The end of the Church Year

Here is the Thought for the Week I've put together for the newsletter at St Martin-in-the-Fields:

Advent, the beginning of which we celebrate next Sunday, marks the beginning of a journey that we undertake each year as we travel through the Church Year. That also means that this Sunday we have come to the end of that journey, as we celebrate the Feast of Christ the King.

At the beginning of the Church Year we celebrate Christ’s coming into our world and all the ways in which he comes to us again. At the end of the Church Year, we celebrate Christ as past, present, and future King over all the earth, at the same time that we express our faith in a coming Kingdom where the world will once again fully reflect its creator.

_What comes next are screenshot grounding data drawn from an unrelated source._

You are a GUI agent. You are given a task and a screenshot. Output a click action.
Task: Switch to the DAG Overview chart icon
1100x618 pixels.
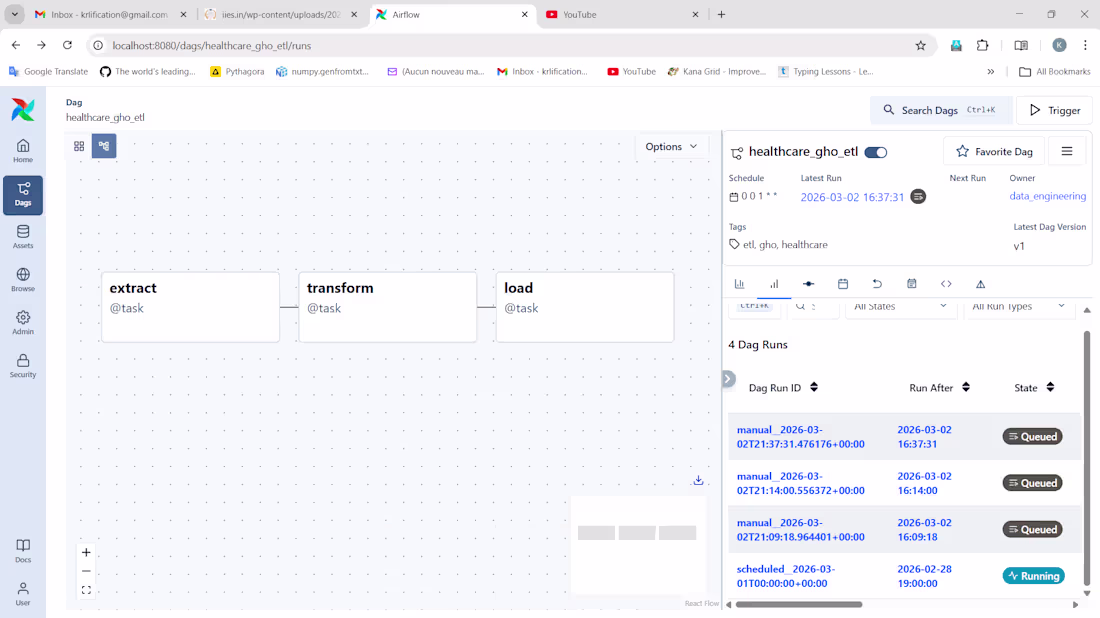(740, 284)
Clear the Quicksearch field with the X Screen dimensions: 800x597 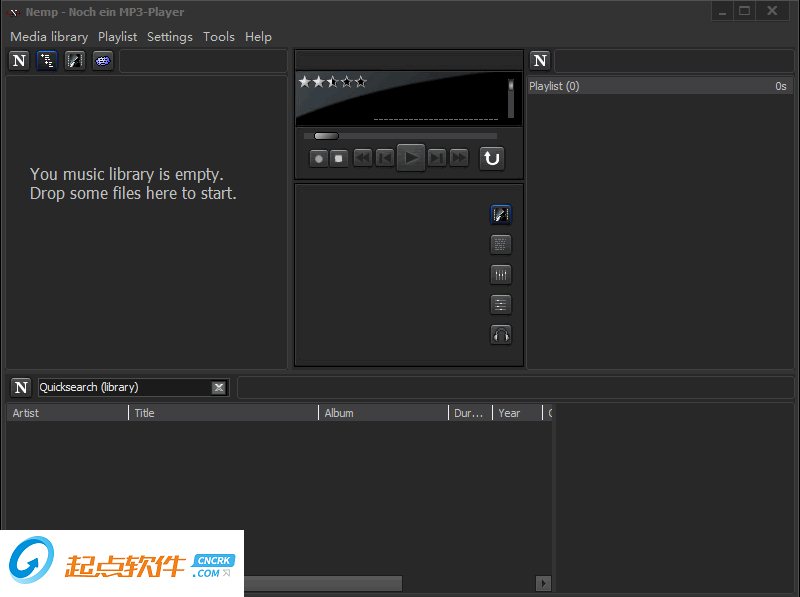coord(219,388)

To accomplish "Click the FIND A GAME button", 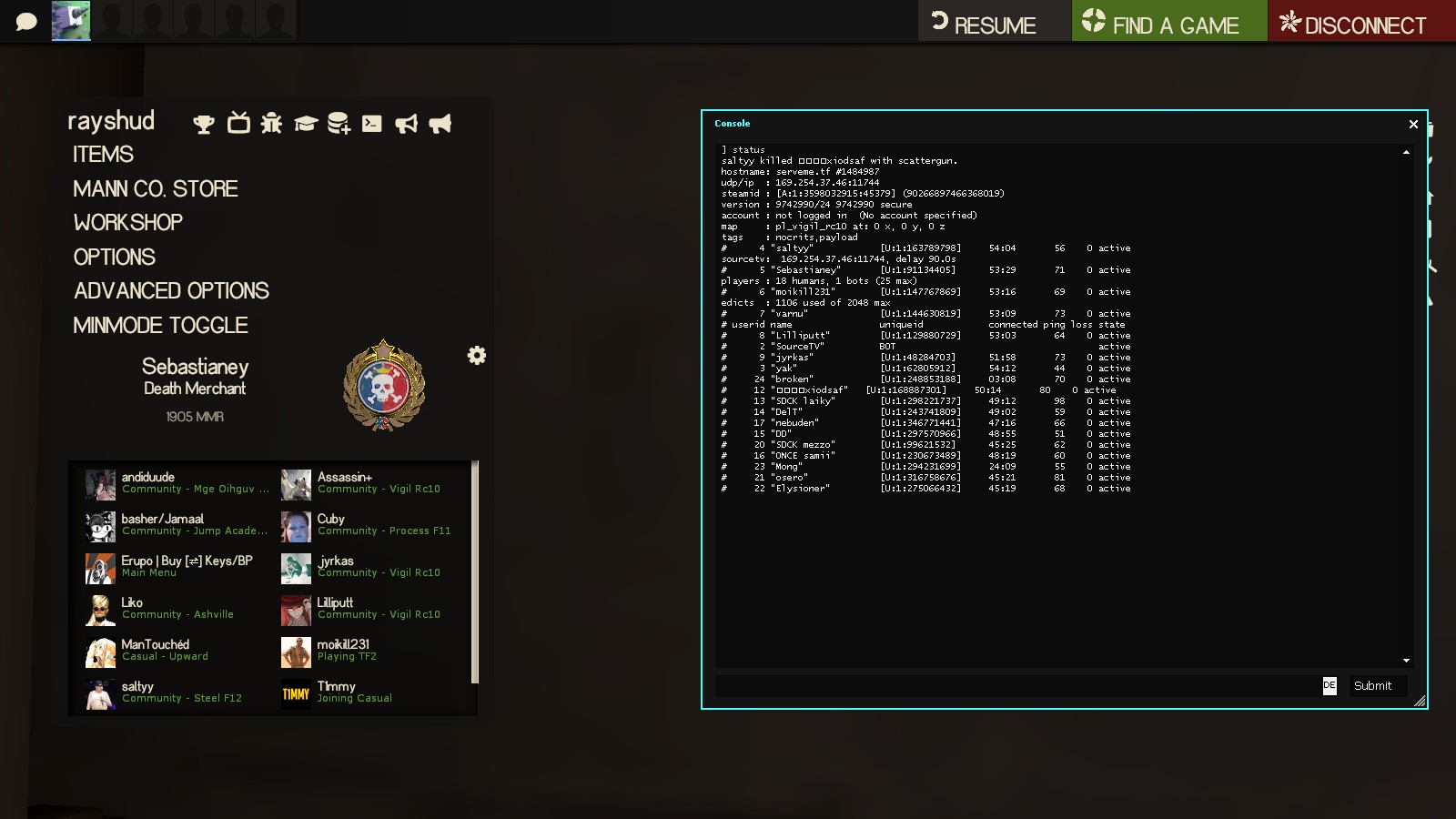I will tap(1168, 22).
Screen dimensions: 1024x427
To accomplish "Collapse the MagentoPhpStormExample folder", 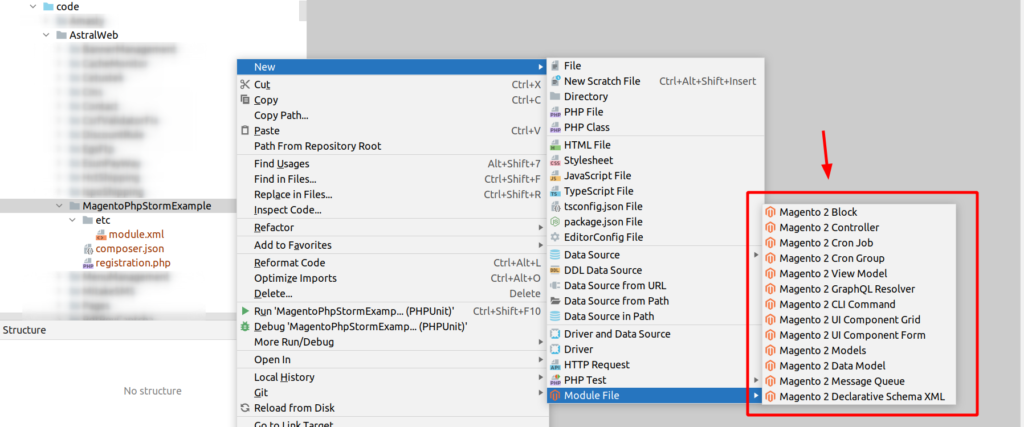I will click(x=59, y=206).
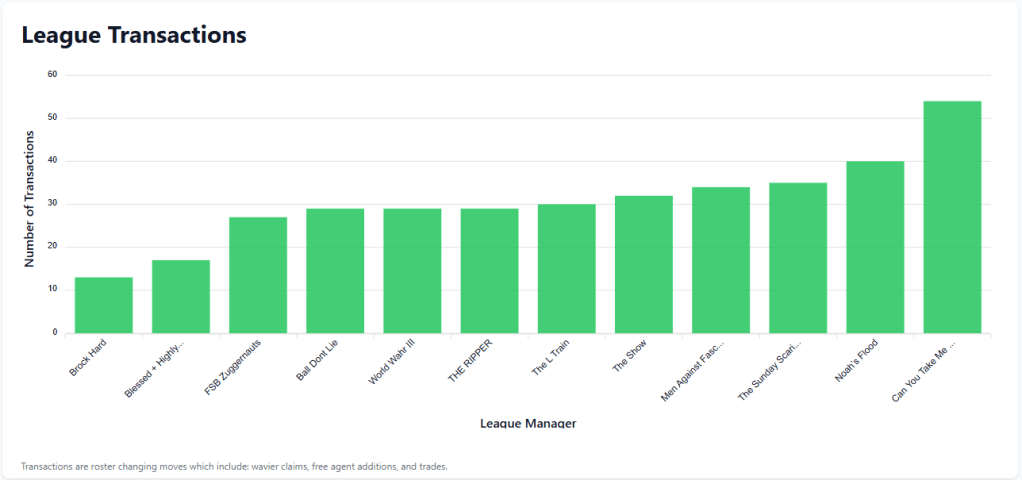Screen dimensions: 1022x480
Task: Select the tallest Can You Take Me bar
Action: [x=952, y=217]
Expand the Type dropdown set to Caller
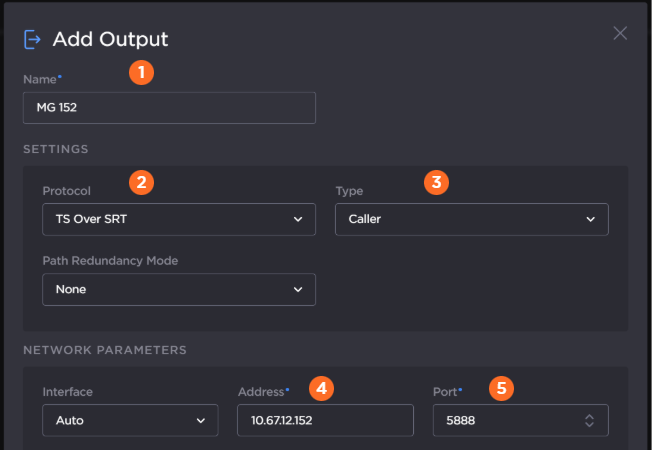The width and height of the screenshot is (653, 450). [x=471, y=219]
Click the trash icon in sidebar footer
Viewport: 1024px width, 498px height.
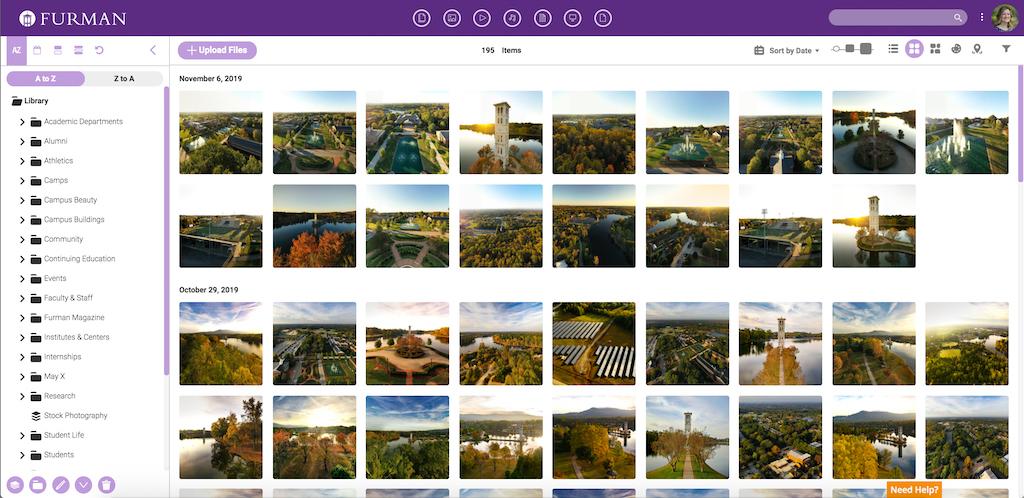click(107, 485)
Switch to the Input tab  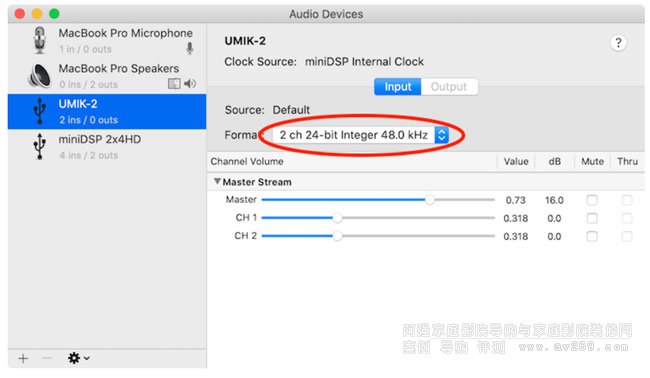(398, 87)
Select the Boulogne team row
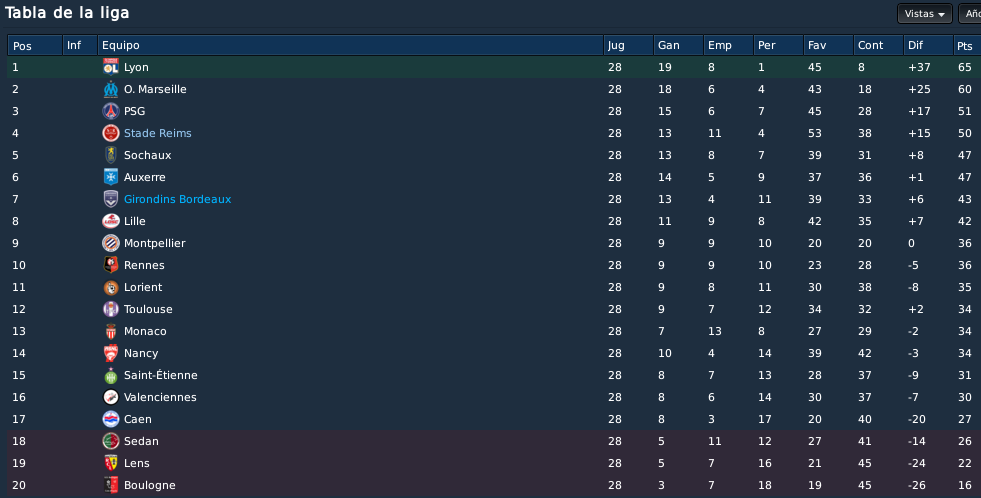The height and width of the screenshot is (498, 981). (x=494, y=485)
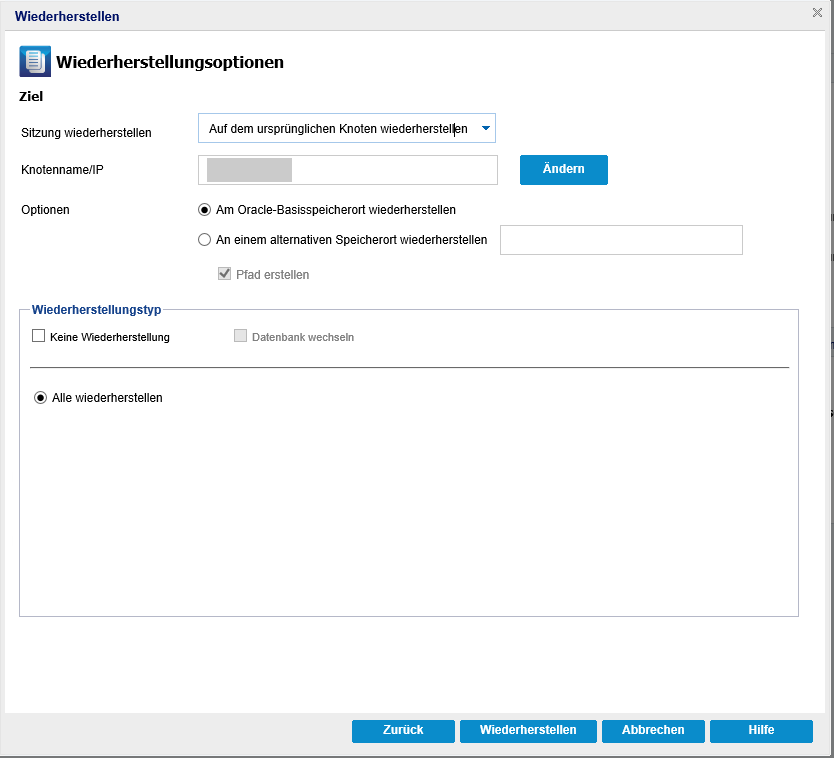Toggle the Datenbank wechseln checkbox
The image size is (834, 758).
240,336
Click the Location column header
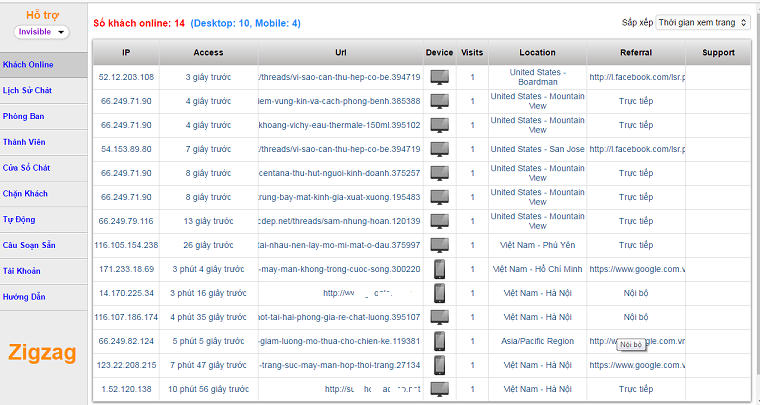The height and width of the screenshot is (405, 760). click(x=537, y=52)
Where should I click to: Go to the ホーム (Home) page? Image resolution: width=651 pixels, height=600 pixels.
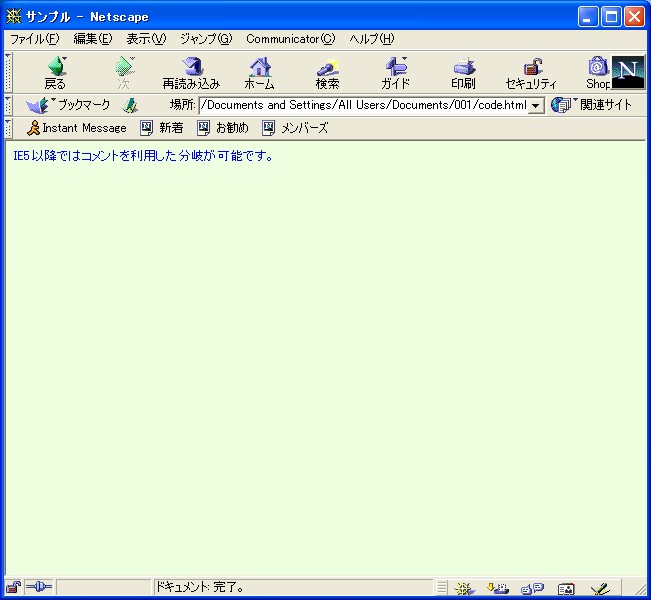pyautogui.click(x=259, y=71)
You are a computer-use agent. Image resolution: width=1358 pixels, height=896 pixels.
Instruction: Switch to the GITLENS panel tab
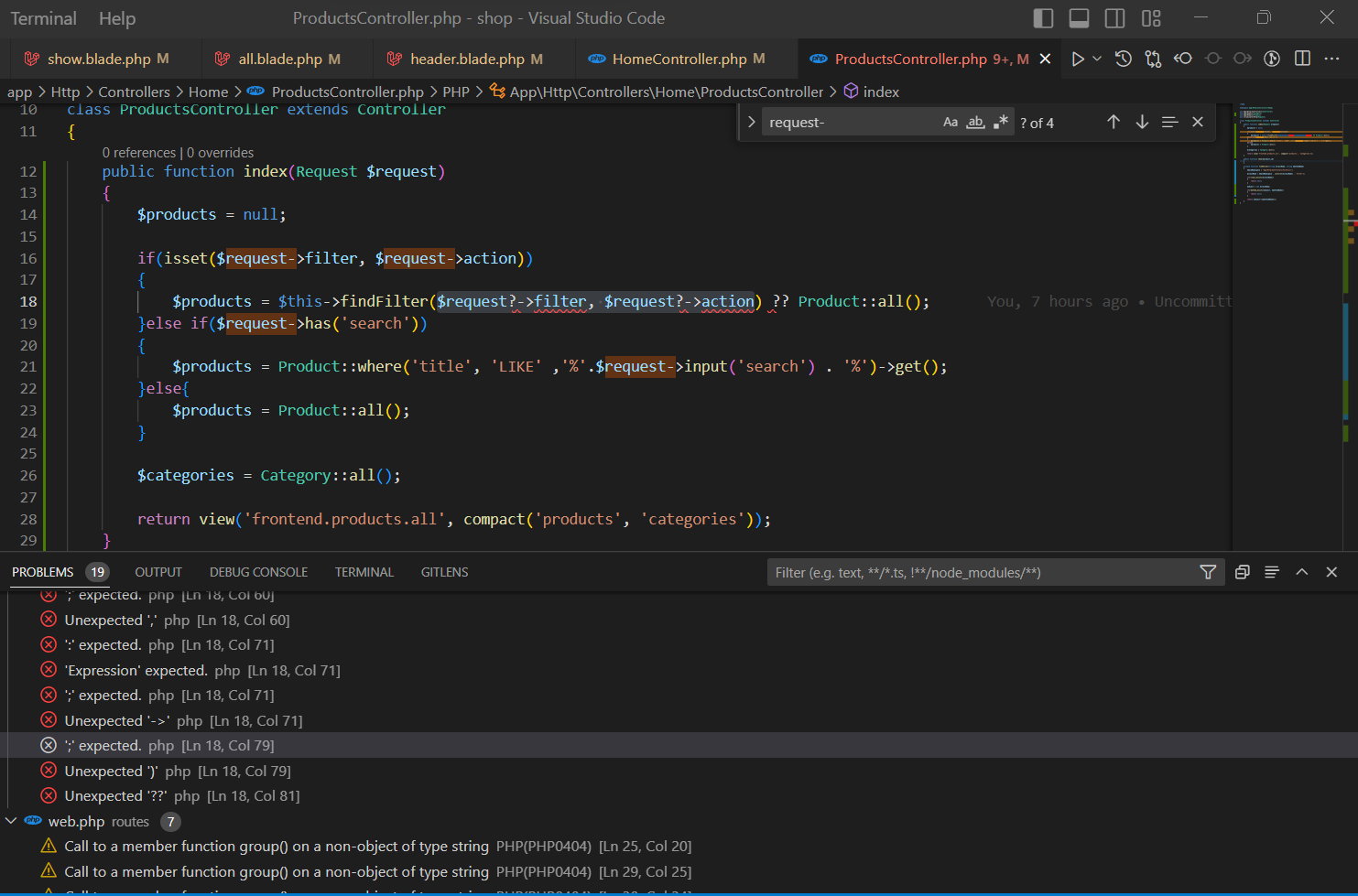(x=444, y=571)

On our journey through the Church Year, we follow in the steps of Jesus as he is born, ministers in Galilee, is crucified, and rises again. On that journey we also celebrate the coming of the Spirit at Pentecost and reflect both on the mission of the Church and what it means to be a disciple. By making this journey we remind ourselves who we are and whose we are.

We are reminded that God is with us, in Christ, throughout the year and through all the seasons of life. We are here because of Christ. We journey through the Church calendar because of him. We gather, ‘neither Jew nor Greek, male or female, slave or free’, because we are one in Christ. It is Christ who presides over his kingdom, his Church, our journey and the table where we share his supper – the Eucharist. Here, throughout the Church Year, we can all come freely week by week to experience and participate in the means of grace that visibly exhibit to us the heart and mind of Christ the King.

(Adapted from http://www.crivoice.org/christtheking.html)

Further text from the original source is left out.